Infertile women with PCOS are at a greater risk of early pregnancy loss, aberrant uterine receptivity, and high body mass index [20,21,22]. When the pituitary is suppressed by the administration of GnRHa, initial follicular activity is inhibited. HRT cycles in the absence of GnRHa suppression can result in a rise in LH, ultimately negatively altering the receptive window of implantation [23]. It can be speculated that GnRHa pretreatment may produce a window of time with improved implantation and increased endometrial receptivity [16, 24, 25]. An additional advantage of GnRHa + HRT is the convenience of better control over the cycle and transfer date [9]. One retrospective study showed that GnRHa pretreatment significantly increased the ongoing pregnancy rate in PCOS women [26]. Another possible mechanism underlying the benefits of GnRHa pretreatment for PCOS is suppression of LH level, E2 level, hyperandrogenic level, and GnRH-HCG axis function with inhibition of endometrial inflammation and enhanced expression of endometrial adhesion molecules [27]. GnRHa pretreatment in PCOS patients could lead to an androgen deprivation status, in addition, subsequent HRT cycles for endometrial preparation can synchronize the development of the embryo with the endometrium.
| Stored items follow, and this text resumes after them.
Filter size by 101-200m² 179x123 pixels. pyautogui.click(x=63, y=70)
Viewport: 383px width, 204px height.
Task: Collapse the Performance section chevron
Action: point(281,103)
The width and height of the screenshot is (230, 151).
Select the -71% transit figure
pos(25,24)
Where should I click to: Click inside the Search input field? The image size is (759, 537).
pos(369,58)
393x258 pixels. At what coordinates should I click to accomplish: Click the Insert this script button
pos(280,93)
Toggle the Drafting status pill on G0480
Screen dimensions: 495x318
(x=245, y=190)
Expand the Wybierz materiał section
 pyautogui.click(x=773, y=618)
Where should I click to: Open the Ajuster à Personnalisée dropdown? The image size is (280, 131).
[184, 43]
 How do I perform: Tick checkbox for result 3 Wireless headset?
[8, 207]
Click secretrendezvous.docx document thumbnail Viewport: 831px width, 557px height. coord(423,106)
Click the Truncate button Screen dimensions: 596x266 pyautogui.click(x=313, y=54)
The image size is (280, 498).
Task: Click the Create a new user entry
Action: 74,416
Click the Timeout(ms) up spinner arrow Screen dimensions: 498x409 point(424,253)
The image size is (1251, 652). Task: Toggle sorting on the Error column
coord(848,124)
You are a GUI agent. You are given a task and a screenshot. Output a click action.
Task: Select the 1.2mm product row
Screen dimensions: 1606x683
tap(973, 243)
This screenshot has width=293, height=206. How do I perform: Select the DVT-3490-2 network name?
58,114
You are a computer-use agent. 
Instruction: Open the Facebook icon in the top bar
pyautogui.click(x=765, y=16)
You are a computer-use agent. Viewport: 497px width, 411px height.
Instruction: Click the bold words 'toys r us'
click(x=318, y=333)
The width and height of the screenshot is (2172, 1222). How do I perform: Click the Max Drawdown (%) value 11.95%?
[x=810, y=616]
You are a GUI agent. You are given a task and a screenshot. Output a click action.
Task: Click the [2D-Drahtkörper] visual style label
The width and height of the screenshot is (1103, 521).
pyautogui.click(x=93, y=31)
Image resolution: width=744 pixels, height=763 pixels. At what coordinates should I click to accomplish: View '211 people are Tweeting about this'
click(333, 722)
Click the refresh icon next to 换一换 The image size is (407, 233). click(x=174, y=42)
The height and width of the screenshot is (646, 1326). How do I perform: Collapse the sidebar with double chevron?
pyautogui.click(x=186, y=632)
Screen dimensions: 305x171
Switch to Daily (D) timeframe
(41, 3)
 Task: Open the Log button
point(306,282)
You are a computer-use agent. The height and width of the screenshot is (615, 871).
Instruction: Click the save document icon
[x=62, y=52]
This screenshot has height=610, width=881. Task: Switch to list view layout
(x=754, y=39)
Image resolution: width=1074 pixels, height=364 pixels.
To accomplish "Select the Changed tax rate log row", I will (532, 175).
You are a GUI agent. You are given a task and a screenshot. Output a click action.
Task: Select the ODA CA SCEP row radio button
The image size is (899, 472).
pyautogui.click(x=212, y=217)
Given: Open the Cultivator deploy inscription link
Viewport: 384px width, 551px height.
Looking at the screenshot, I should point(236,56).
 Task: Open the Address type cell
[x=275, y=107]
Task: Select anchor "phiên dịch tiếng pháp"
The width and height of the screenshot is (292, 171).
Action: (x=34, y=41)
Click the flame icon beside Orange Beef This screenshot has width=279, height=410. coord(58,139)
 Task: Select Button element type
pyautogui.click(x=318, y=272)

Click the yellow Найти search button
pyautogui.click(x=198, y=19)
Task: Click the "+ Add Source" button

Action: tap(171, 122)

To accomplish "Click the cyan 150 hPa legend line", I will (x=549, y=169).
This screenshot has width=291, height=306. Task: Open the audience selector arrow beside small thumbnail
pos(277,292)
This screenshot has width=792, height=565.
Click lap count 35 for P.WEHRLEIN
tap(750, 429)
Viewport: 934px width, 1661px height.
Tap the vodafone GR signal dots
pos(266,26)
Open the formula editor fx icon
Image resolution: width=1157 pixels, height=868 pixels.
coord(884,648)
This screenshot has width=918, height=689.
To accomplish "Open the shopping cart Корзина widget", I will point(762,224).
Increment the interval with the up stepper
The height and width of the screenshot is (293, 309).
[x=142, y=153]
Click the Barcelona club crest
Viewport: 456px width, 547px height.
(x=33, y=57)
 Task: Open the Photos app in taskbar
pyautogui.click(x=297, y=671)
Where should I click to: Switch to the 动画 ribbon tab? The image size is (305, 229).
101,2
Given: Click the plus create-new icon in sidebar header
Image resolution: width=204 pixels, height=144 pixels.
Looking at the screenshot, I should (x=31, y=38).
However, GnRHa pretreatment has some major disadvantages: the duration of treatment is prolonged, the women may suffer from menopausal symptoms resulting from a hypo-estrogenic state caused by the agonist, and an agonist may lead to ovarian cyst formation.

Strengths and limitations

The main strengths of our study include the population size, the ability to perform sensitivity analysis with an adequate number of patients and adjusting more confounding covariates. The weaknesses of our study include its retrospective design and the inherent biases therein. Although we used logistic regression to adjust for confounders’ effect on the outcome, it is impossible to control all the confounders.

Conclusions

Our results suggest that GnRHa + HRT protocols have a comparable chance of live birth to the HRT cycle. Well-designed, prospective clinical trials are needed to further assess the beneficial effect of GnRHa pretreatment of FET on PCOS patients. These studies will aid in patient counseling and in personalizing frozen-thawed embryo transfer.